Agriculture is Michigan’s second largest industry, making it a major contributor to the state’s economy. Agriculture also contributes significantly to global greenhouse gas emissions, roughly 25 percent according the USDA. Include storage and transportation and agriculture could account for nearly a third.

Agriculture is also directly affected by global warming. Local farmers used to call total fruit crop loss a “once in a lifetime” event. When total loss happened in 2002, a new generation of Michigan farmers chalked it up to be their once-in-a-lifetime event. However, 2012 delivered a second blow when unseasonably warm weather set tree buds that were again killed by a late frost. It doesn’t take much to figure out that two such events in 10 years can no longer be described as “once in a lifetime.” Severe weather has diminished crop yields to varying degrees in subsequent years as well. Extreme weather makes farm life difficult: soggy springs, summer droughts and hailstorms. Climate change increases the likelihood and severity of these events and threatens food system stability.

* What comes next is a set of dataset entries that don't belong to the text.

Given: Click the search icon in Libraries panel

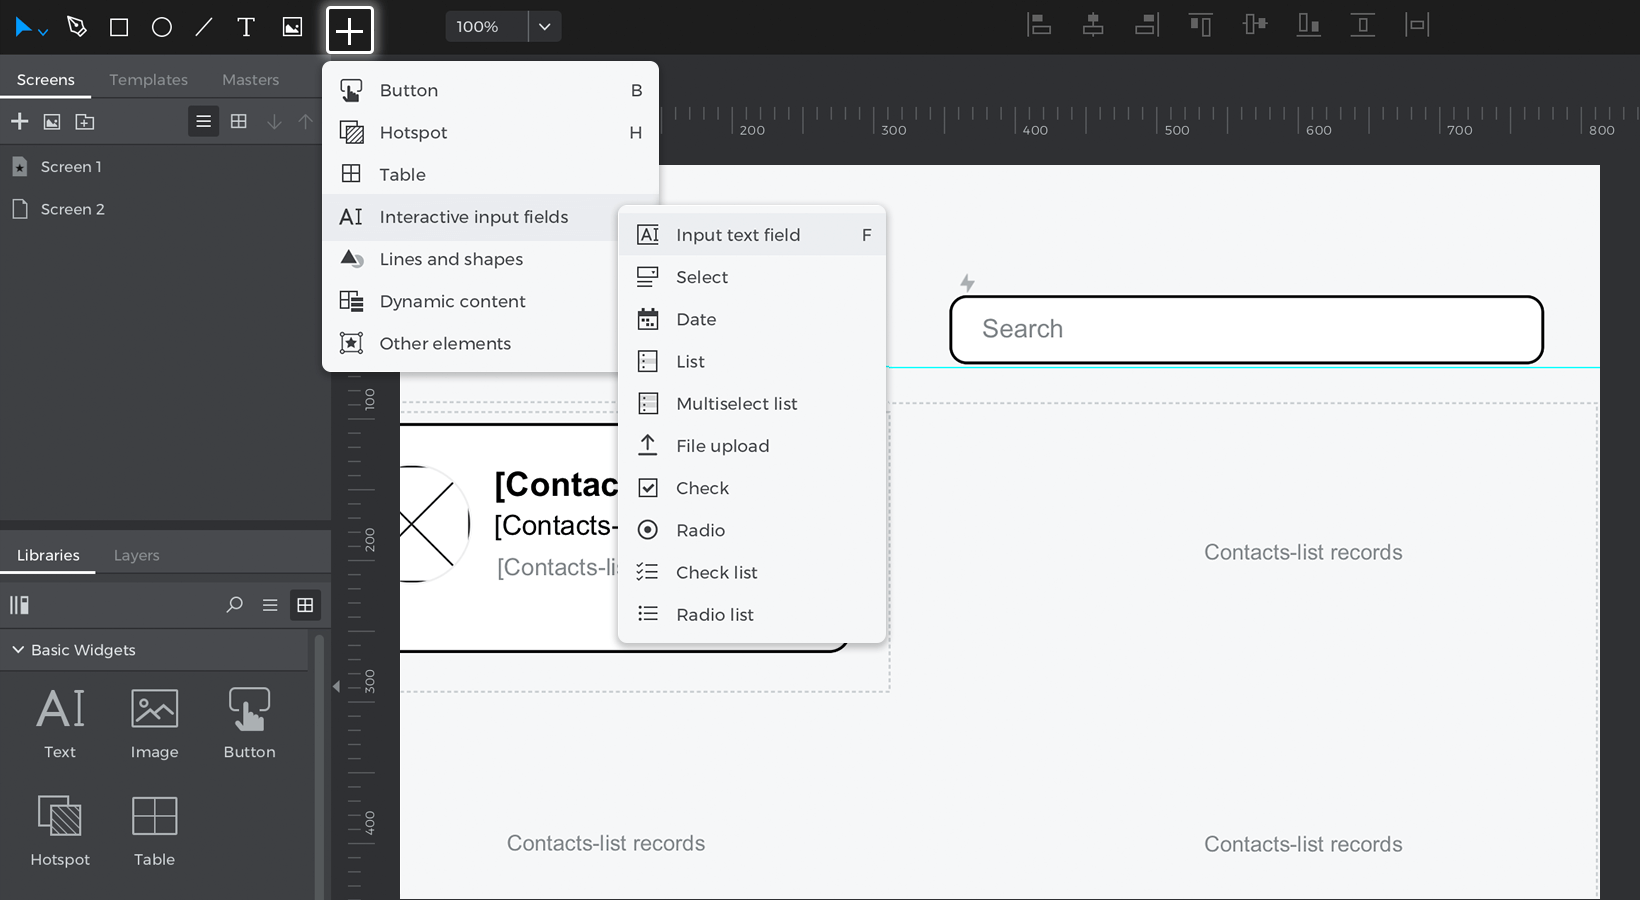Looking at the screenshot, I should [234, 605].
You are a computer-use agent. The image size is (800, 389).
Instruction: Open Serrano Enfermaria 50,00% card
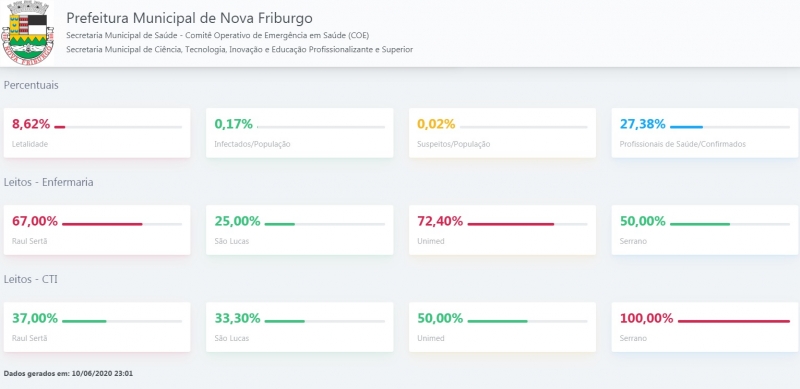(705, 230)
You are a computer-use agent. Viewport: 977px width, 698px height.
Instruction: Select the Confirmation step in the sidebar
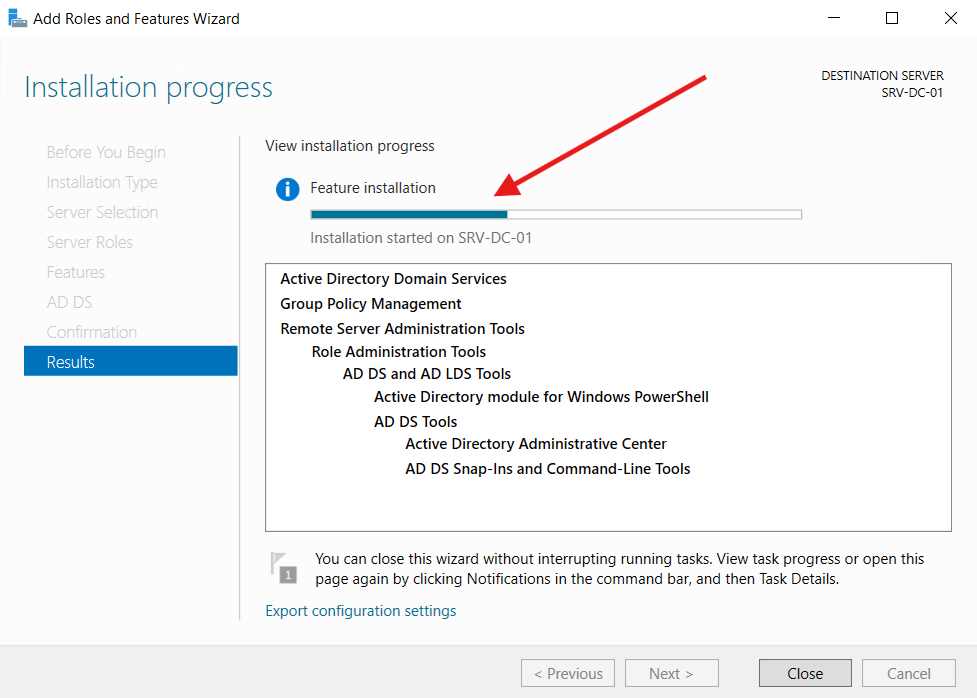(91, 331)
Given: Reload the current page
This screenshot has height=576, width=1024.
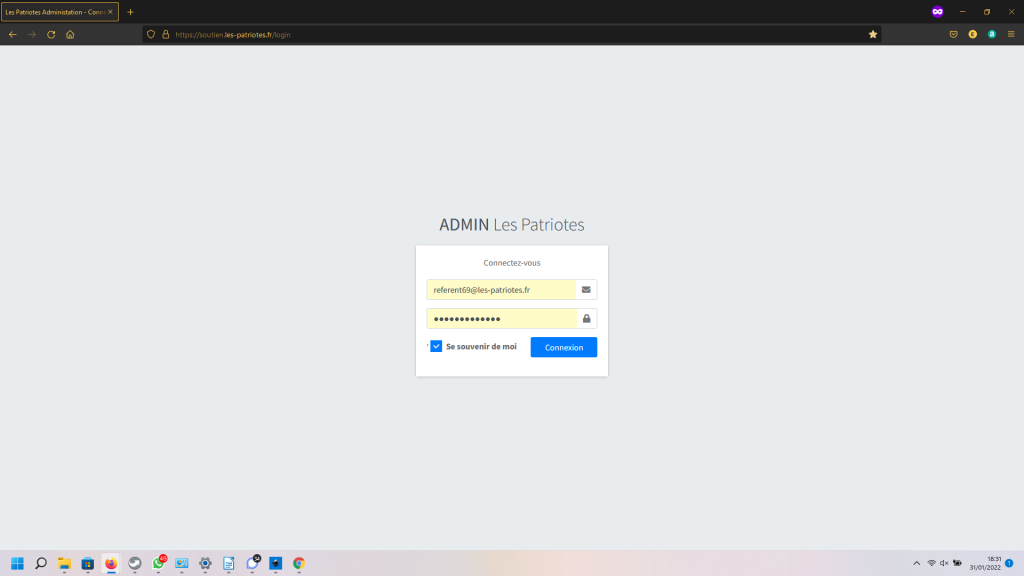Looking at the screenshot, I should (51, 34).
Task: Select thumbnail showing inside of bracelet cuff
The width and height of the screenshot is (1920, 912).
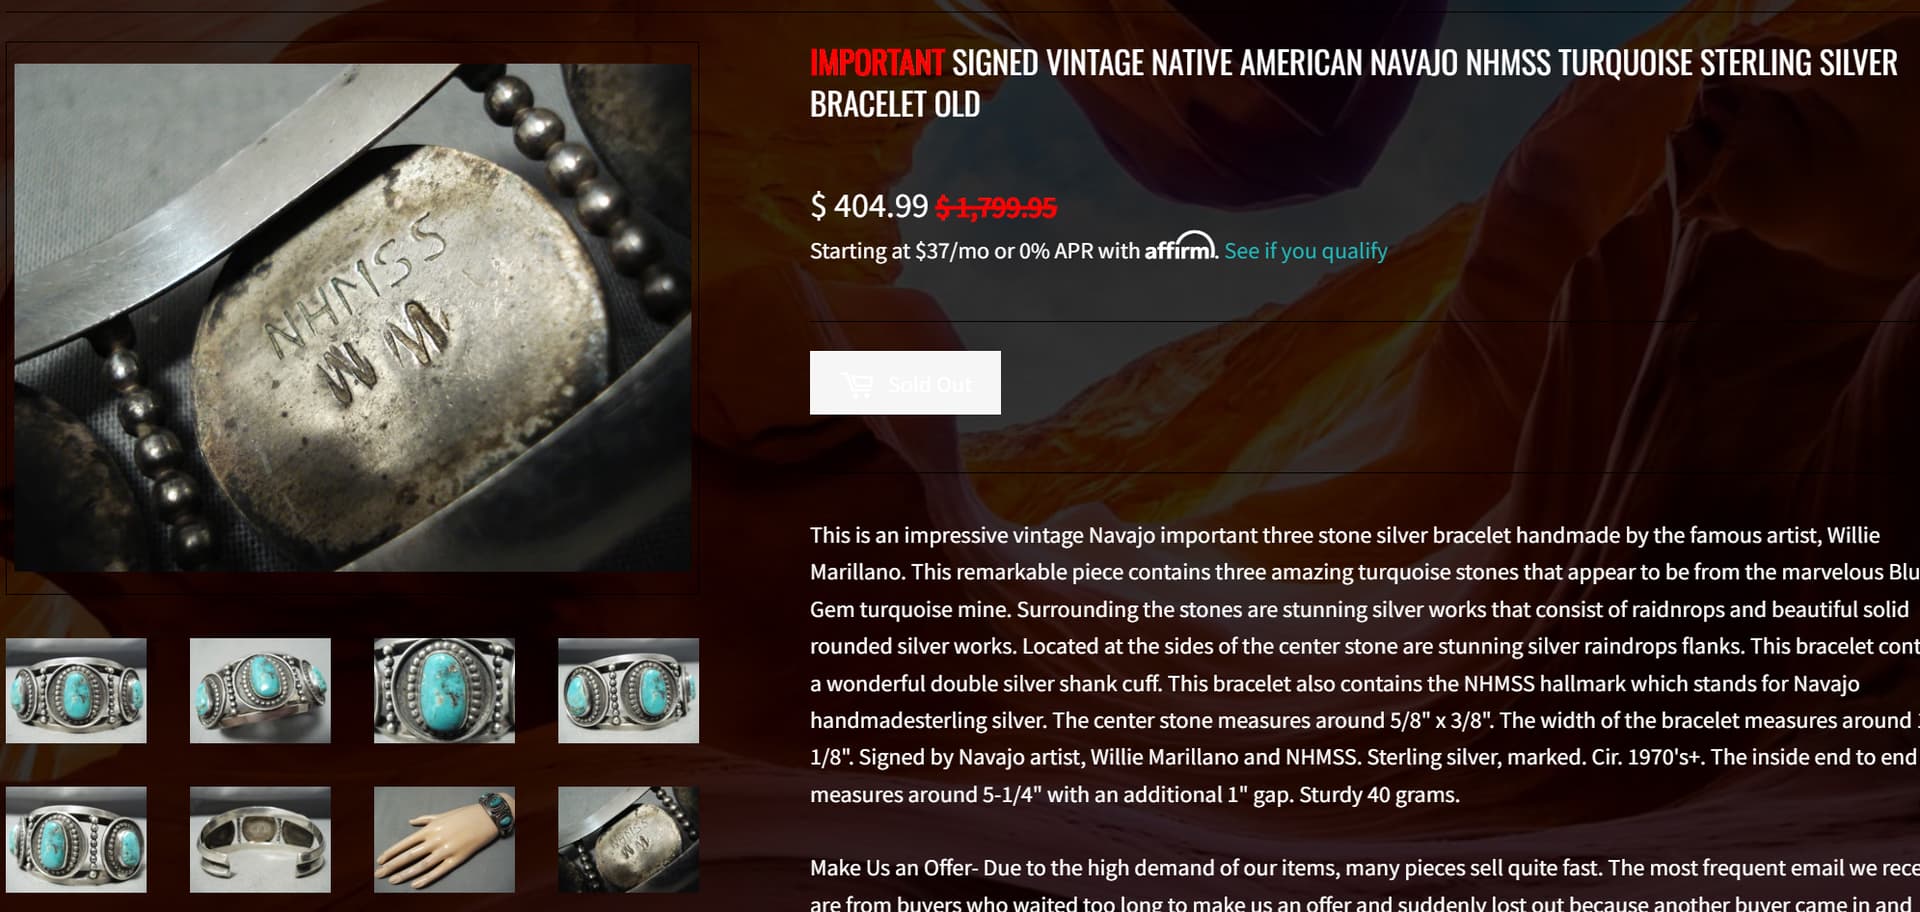Action: pos(260,839)
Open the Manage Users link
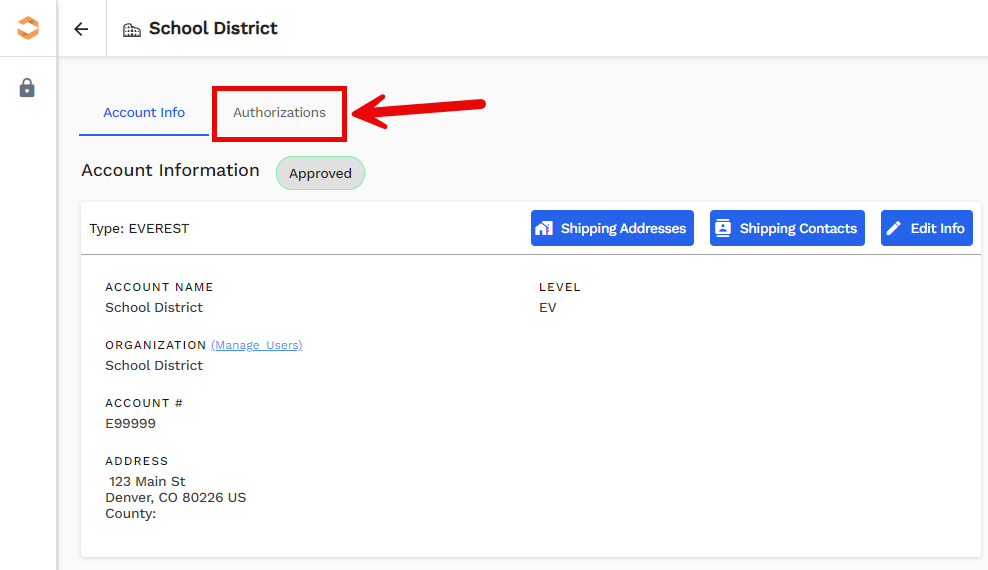This screenshot has height=570, width=988. coord(256,345)
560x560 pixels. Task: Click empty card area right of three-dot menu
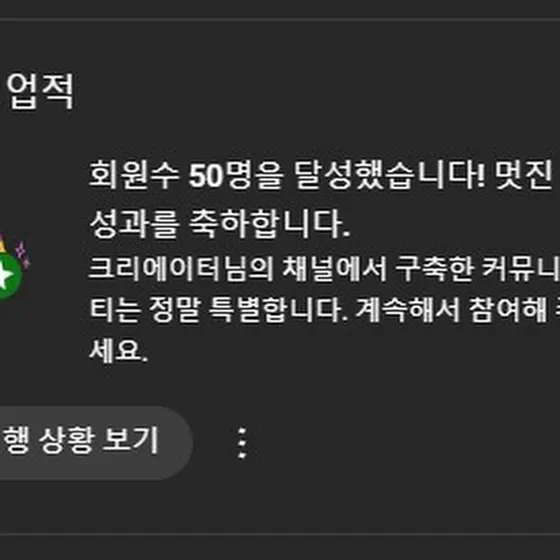[404, 443]
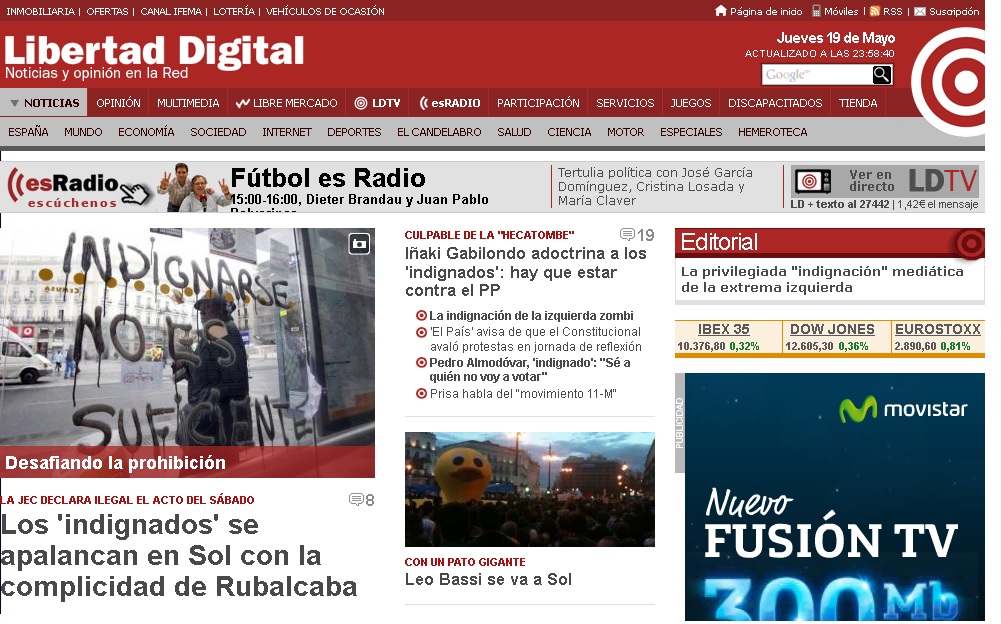Open the Móviles phone icon

click(x=816, y=11)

Thankfully, agriculture can also be a major part of the solution. Eliminating emissions alone won’t get us out of this mess. Sequestering carbon from the atmosphere is also necessary — and healthy soils can capture a lot! Transitioning to regenerative practices needs to be the norm. One effective method is intensive rotational grazing, which builds soil and produces high quality protein from animals humanely raised on pasture, feeding off the sun’s energy. Combine this with no-till farming, cover cropping and proper crop rotation and we move toward carbon neutrality, because healthy soil sequesters carbon. Some models suggest that agricultural lands have the capacity to store as much carbon as the equivalent of annual worldwide GHG emissions, or 36 gigatons. Presently the earth’s farmland only stores 1/1000 of that, or .03 gigatons. Healthy soil has other benefits. It protects against flooding by absorbing more water, which in turn increases drought resistance. By reducing the need for fertilizer and growing disease and insect resistant plants, healthy soil not only produces healthy food, it supports a healthy ecosystem — a win for us all.